→ **Text**
========================

12/16/01
Beethovens birthday today, I don't know why I always remember that. Probably the ravenous diet of Peanuts cartoons from deep in my formative years, and just as kismet would have it, we watched "A Charlie Brown Christmas" tonight. I was struck at the crudeness of the animation, and how the vocal editing was strung together in a way that makes the kids sound like they recorded the entire show without breathing. I was also struck at how beautiful and simple the show is - even the rampant Jesus stuff sounds perfectly logical coming from Linus in his little soliloquy on the stage.
I drove to Shelter Island today, which is a pretty rotten journey. The mess of highways that emerge from the Midtown Tunnel suck to be sure, but the whole idea of a car ferry twice in one day - is basically a dealbreaker. Just like they planned it, I guess, to keep brown people from cavorting on the island. When I got to Dad and Carole's Kountry Estate, I suddenly realized why they are selling: it has about one-seventieth the charm of their current sprawling compound in Napa, and positively zero cachet. Still, there's a bunch of their shit in the garage (including that super 1971 collage of my dad's press releases shellacked onto a giant piece of driftwood, yikes) and I struggled to get the dining room table out.

========================

Collected data:
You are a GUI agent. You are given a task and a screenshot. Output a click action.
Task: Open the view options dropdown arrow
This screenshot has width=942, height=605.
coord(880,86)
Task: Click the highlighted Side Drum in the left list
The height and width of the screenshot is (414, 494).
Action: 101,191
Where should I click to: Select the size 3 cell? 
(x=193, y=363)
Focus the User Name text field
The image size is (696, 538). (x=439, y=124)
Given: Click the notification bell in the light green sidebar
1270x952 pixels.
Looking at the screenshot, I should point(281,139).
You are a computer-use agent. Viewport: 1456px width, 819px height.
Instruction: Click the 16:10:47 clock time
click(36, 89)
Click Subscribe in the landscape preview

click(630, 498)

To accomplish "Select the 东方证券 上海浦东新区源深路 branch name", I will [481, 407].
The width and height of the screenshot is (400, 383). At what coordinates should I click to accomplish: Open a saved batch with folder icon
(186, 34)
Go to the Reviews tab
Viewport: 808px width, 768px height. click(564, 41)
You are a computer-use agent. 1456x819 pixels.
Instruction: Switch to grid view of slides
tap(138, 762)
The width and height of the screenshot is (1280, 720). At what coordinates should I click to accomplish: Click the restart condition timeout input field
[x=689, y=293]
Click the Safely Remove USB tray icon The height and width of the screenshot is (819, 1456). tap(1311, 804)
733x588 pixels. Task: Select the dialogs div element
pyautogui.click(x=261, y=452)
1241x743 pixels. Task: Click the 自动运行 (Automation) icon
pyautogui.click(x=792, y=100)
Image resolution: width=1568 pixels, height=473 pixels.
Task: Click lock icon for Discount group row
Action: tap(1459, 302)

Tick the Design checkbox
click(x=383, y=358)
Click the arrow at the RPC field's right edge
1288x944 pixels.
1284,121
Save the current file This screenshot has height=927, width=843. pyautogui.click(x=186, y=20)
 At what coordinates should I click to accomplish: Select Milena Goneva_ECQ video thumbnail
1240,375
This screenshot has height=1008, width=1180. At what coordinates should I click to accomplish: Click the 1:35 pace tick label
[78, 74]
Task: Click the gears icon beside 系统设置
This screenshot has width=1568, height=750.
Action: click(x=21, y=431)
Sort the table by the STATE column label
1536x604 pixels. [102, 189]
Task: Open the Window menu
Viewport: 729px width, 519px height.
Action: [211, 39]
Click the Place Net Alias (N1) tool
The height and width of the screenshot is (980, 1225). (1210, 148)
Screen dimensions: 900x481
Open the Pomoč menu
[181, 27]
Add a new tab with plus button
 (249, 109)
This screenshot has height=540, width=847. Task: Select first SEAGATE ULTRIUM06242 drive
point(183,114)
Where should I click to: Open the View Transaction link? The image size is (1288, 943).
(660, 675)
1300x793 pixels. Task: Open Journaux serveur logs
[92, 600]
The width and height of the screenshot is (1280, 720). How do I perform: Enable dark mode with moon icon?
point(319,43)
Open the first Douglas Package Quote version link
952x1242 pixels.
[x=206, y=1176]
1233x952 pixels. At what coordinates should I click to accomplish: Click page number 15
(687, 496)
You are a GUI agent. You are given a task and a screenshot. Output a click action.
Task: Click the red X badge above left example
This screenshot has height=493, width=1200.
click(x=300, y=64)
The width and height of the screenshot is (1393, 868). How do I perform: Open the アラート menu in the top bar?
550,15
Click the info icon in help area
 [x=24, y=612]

========================

→ **To be done**
1) Translate this sentence from the diary entry into Spanish: "I drove to Shelter Island today, which is a pretty rotten journey."
2) List every place mentioned by name in the diary entry.
3) Extend the diary entry past its final sentence.

→ **Expected outputs**
1) Hoy manejé hasta Shelter Island, que es un viaje bastante horrible.

2)
Shelter Island
Midtown Tunnel
Napa

3)
I recognized it as the "nice" table from our childhood, the one that the guests ate on, as opposed to the beat-up veneer we used for everyday life, which could have easily been a ping-pong table but for a few twists of fate in the journey of that piece of wood. Of course, this "fancy" table in Dads garage is now beat-up and about three decades behind in fashion (parquet top!) but seems very sturdy. Unable to screw the legs off, I had to lash it to the top of the Land Rover and sped off down I-495, no doubt to the rabid jealously of my fellow travelers.
Tonight, I sat up with Tessa, who has been missing her father a lot lately. Blakey died a week after the terrorist attack (and by all accounts was not terribly interested in it) but Tessa has been Josephine Distraction for the better part of three months, and now that the holidays are in full swing, she misses having a dad around for Christmas, even one that is far away. We talked about the future of Asset Pictures, her paralysis in the face of the mountain of mundane tasks awaiting her, and I began to feel that I was healthier than her in at least one respect: I dont let my personal life minutiae get in the way of avoiding it. More specifically, I think I'm good at big projects because a) I am pretty deft at beginning things, even if they're bad, because I approach them using a certain stream-of-consciousness; and b) I don't seem to have any "finishing issues." I've heard of people having finishing issues, and frankly, it seems sort of silly to me. The only thing I had trouble finishing was "Ivanhoe."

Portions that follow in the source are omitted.